Stored items:

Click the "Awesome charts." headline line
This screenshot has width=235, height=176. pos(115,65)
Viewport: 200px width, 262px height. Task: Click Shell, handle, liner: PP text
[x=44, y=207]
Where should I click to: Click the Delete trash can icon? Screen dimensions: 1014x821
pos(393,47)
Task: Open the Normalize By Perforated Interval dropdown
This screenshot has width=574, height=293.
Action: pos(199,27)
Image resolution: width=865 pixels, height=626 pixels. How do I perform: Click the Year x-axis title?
---
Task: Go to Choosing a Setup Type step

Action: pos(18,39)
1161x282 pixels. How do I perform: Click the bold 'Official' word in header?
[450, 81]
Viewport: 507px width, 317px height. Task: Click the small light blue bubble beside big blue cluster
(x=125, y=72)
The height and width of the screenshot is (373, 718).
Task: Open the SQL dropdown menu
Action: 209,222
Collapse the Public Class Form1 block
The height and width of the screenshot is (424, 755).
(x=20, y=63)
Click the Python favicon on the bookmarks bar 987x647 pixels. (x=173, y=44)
--
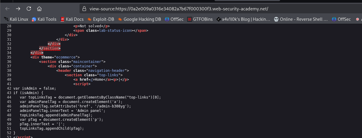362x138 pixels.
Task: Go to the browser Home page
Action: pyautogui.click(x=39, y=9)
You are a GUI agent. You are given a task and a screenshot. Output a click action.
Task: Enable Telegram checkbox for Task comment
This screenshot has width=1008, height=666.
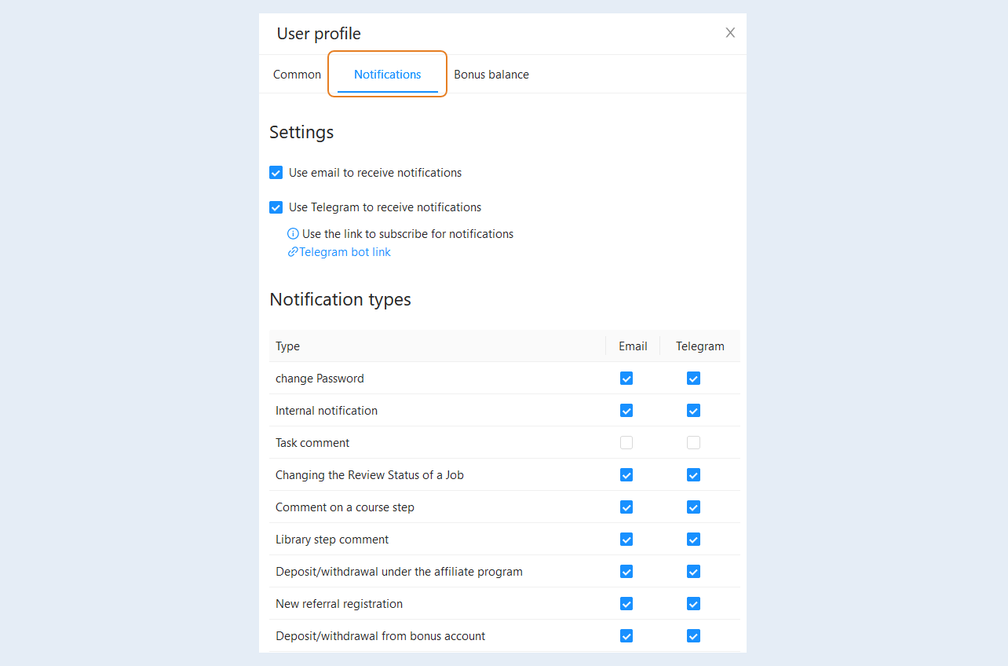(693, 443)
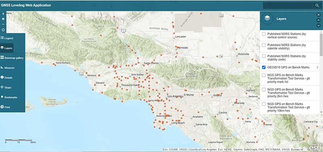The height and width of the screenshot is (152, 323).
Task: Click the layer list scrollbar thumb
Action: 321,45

#### [TASK INSTRUCTIONS]
Look above for the line with "1161x282 pixels. How" and the line with "Click the Python". Retype those two lines and every line between them exactly, adding nothing.

#### [OUTPUT BELOW]
1161x282 pixels. How do I perform: Click the bold 'Official' word in header?
[450, 81]
Viewport: 507px width, 317px height. Task: Click the small light blue bubble beside big blue cluster
(x=125, y=72)
The height and width of the screenshot is (373, 718).
Task: Open the SQL dropdown menu
Action: 209,222
Collapse the Public Class Form1 block
The height and width of the screenshot is (424, 755).
(x=20, y=63)
Click the Python favicon on the bookmarks bar 987x647 pixels. (x=173, y=44)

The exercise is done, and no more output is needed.